課題 ▸
本文を読んで、次の問いに答えてください。
1. 財団は設立何周年を迎えましたか。
2. 筆者の所属と役職は何ですか。
3. 筆者が財団から研究助成を受けたのは何年ですか。

本文 ▸
------------------------------------------------------------

興和生命科学振興財団 設立35周年記念

“Physician Scientist” であることを楽しもう!

東京大学大学院医学系研究科 循環器内科学 教授
小室 一成

小室 一成

公益財団法人興和生命科学振興財団設立35 周年、誠におめでとうございます。またこの度は、研究助成受給者として記念誌への寄稿の機会をいただきまして有難うございます。私は、1995 年に貴財団より研究助成をいただきました。米国留学から帰国し、新しく研究室を立ち上げて一緒に研究する人が増えてきたところであったので、助成金をいただくことができて本当にうれしく思ったことをよく覚えています。それ以来四半世紀あまり大学病院の臨床医として臨床・教育・研究を続けてきましたので、その経験から今考えていることをお話ししたいと思います。

------------------------------------------------------------

表示記録 ▸
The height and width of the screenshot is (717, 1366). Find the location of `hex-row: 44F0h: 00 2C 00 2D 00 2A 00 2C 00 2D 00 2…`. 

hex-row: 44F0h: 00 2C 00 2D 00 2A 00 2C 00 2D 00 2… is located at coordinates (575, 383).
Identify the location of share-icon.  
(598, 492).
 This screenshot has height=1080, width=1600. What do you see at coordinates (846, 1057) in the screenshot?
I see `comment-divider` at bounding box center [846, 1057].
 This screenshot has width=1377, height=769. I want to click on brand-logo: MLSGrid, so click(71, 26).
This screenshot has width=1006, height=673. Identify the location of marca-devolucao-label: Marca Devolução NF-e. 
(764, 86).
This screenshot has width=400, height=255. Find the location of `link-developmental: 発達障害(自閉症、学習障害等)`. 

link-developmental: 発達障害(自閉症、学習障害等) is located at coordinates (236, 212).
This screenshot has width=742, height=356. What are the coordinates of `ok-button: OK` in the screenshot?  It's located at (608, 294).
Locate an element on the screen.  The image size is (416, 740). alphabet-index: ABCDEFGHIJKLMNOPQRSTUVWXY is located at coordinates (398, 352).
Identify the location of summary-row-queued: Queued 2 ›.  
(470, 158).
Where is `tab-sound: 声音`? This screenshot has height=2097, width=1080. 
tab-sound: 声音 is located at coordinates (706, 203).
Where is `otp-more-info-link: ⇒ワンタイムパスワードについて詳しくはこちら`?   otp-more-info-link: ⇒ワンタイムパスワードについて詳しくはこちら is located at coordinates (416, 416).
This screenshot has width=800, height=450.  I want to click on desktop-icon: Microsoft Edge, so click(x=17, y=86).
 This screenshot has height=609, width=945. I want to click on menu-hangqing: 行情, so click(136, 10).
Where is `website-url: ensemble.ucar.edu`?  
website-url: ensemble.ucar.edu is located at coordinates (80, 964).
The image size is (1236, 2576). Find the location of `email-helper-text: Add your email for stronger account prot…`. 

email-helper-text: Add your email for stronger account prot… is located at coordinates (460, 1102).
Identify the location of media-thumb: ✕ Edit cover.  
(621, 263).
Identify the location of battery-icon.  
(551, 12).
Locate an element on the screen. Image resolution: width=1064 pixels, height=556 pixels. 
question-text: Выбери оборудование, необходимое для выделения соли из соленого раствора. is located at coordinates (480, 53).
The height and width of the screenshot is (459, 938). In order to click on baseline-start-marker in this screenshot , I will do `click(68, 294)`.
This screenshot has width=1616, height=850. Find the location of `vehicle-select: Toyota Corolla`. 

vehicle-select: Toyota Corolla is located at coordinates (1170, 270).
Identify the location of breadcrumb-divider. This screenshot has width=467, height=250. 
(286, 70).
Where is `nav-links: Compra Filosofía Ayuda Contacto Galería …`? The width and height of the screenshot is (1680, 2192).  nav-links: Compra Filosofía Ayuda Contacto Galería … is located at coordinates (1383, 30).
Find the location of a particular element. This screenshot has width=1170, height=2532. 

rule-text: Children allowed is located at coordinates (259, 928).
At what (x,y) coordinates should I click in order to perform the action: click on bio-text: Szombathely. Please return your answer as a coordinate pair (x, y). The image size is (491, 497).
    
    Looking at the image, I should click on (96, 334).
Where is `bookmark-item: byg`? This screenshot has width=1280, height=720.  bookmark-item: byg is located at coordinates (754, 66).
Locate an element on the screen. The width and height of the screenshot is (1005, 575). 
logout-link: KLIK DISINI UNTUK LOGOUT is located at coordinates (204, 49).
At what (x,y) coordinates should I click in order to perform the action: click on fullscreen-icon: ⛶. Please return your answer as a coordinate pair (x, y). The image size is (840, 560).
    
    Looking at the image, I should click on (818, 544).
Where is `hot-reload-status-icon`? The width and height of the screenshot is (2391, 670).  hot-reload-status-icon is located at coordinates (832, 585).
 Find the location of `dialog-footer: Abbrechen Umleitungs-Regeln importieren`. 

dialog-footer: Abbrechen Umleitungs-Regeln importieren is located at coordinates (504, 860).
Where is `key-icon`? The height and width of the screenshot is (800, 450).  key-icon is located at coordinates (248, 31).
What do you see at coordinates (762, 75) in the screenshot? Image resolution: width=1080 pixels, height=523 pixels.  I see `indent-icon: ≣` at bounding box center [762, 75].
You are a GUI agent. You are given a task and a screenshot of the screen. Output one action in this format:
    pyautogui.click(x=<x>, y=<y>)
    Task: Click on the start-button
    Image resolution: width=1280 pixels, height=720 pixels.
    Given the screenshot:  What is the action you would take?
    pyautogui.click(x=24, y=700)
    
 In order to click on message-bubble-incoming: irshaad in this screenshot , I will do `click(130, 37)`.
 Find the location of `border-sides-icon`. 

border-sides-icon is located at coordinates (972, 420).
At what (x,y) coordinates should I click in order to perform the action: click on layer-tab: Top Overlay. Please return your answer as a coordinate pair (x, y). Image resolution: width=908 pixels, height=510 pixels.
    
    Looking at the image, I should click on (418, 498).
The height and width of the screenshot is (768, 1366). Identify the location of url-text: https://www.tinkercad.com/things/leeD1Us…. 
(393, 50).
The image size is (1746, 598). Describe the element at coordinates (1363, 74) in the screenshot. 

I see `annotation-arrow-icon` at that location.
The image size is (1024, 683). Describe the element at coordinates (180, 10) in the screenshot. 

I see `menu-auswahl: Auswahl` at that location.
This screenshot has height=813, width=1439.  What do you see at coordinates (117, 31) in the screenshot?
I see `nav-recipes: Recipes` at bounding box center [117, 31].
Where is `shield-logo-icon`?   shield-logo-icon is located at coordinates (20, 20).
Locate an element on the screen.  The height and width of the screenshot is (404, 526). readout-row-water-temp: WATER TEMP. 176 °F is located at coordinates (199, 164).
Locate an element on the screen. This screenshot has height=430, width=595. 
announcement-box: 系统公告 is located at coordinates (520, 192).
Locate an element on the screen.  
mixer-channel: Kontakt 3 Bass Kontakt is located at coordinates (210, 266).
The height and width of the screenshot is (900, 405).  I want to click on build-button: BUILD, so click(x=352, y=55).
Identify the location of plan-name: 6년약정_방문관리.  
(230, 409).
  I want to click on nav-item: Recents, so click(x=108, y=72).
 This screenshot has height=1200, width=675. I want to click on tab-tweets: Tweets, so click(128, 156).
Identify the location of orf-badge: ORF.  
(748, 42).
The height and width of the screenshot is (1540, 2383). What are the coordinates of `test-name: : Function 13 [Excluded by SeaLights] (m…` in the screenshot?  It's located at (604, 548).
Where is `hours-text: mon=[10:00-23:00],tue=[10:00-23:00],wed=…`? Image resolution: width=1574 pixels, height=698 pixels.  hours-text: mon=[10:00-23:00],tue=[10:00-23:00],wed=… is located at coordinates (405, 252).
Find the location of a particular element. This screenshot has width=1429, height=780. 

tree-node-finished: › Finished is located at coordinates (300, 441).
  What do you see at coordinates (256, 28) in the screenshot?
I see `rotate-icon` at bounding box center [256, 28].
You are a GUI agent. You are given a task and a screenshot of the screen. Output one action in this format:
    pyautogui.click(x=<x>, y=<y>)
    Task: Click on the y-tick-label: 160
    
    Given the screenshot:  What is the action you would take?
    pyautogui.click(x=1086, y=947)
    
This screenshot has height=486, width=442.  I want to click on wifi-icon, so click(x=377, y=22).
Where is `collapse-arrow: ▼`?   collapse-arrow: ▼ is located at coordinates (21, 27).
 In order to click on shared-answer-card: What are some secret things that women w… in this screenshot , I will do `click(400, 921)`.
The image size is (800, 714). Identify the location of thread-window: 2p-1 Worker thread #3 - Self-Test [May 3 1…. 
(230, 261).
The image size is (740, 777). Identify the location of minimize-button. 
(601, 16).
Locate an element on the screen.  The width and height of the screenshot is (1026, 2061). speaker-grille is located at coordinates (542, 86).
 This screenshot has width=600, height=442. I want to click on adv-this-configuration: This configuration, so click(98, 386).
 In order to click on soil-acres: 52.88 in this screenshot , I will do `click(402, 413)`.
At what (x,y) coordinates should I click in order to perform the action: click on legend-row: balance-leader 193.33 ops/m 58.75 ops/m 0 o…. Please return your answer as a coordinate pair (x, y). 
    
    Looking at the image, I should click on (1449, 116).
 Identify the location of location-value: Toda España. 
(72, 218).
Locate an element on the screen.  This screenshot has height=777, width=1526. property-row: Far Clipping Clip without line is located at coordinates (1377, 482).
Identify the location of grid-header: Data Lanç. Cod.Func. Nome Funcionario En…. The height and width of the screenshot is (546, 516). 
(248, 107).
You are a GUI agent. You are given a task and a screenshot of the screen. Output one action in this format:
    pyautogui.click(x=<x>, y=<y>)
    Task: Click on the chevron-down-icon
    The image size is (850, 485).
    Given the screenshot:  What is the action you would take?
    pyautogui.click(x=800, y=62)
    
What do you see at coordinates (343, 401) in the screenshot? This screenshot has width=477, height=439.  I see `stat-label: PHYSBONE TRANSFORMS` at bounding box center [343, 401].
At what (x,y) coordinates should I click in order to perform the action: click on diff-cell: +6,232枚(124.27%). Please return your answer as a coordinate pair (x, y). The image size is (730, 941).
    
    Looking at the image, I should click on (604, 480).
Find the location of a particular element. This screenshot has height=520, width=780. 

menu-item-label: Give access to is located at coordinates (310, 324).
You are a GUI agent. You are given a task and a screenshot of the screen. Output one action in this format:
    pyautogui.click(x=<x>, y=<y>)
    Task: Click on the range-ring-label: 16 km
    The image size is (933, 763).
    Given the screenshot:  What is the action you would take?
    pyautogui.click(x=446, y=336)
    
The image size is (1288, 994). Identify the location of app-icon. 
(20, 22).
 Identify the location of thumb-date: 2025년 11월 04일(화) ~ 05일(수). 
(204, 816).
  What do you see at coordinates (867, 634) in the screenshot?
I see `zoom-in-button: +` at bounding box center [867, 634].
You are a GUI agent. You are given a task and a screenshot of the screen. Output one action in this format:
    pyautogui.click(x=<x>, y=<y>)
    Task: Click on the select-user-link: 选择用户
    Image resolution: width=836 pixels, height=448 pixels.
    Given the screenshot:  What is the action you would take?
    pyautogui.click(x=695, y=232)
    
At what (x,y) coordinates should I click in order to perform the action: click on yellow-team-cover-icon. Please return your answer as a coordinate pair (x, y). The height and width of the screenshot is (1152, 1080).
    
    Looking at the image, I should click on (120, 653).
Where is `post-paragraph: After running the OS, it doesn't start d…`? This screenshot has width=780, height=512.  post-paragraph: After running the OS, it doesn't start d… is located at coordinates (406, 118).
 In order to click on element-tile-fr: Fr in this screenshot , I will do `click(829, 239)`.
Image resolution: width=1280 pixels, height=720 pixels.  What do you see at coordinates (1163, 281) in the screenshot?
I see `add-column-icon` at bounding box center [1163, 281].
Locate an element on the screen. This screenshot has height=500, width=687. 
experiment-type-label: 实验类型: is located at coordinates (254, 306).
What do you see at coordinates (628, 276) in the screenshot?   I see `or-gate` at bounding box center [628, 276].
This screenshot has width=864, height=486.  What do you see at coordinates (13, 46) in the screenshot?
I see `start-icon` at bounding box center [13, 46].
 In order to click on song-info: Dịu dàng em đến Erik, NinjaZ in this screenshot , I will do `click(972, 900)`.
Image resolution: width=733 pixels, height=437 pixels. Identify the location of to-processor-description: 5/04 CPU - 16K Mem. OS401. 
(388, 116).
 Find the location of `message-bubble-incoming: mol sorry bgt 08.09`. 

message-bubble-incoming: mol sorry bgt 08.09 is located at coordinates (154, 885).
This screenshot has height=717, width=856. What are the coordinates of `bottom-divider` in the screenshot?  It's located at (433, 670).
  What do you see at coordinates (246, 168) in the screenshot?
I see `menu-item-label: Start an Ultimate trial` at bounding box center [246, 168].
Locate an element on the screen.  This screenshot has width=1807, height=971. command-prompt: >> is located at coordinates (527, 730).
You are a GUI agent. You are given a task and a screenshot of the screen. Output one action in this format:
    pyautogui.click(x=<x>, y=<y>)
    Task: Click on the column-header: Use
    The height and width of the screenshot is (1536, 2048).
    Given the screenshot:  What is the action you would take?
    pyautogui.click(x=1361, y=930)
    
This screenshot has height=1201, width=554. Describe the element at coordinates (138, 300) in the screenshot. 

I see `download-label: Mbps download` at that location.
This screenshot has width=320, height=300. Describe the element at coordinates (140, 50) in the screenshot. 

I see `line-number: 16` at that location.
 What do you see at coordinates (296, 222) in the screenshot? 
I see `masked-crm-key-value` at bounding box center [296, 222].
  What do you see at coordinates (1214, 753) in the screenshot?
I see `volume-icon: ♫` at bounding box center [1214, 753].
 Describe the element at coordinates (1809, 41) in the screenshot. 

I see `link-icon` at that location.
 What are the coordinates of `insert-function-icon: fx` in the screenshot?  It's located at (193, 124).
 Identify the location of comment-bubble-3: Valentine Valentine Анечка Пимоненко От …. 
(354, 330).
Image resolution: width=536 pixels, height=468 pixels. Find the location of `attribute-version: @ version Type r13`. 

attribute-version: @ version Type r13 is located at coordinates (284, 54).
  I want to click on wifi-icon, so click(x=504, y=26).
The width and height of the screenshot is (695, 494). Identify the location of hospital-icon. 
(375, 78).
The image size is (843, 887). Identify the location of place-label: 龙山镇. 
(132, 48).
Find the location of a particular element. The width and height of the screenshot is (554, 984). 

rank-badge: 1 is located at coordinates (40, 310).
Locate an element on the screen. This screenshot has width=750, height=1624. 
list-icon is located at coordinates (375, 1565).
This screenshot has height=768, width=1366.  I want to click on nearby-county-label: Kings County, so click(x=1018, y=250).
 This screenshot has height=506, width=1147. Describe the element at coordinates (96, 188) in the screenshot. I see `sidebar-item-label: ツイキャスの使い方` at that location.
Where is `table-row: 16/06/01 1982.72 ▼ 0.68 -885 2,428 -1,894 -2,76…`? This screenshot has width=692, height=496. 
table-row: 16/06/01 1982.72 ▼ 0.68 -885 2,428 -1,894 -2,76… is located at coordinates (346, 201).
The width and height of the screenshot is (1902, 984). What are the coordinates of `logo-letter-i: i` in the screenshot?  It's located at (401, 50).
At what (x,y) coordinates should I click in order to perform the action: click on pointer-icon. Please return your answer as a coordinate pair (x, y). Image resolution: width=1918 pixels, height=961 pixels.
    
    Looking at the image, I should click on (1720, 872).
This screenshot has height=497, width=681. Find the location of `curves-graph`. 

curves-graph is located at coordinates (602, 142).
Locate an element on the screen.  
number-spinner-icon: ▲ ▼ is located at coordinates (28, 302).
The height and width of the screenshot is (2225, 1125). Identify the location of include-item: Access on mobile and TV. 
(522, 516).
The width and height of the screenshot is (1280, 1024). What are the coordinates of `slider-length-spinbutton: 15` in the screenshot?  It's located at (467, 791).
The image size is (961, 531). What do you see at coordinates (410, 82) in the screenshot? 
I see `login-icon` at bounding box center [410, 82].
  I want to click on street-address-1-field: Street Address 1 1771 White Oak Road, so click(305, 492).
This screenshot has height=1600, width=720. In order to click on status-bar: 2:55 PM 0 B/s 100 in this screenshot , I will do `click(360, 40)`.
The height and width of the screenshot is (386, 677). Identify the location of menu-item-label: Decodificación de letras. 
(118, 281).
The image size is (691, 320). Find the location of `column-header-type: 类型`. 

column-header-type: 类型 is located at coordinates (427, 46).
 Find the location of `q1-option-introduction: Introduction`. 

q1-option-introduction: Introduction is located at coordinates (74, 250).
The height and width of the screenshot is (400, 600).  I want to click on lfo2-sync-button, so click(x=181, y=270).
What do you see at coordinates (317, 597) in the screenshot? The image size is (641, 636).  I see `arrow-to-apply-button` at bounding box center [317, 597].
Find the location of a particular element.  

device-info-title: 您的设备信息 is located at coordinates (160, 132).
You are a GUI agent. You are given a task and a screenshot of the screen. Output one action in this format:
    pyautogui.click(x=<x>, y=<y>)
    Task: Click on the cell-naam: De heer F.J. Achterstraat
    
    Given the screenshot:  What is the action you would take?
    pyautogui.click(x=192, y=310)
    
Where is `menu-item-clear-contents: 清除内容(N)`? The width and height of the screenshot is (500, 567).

------------------------------------------------------------

解答欄 ▸
1. 35周年
2. 東京大学大学院医学系研究科 循環器内科学 教授
3. 1995年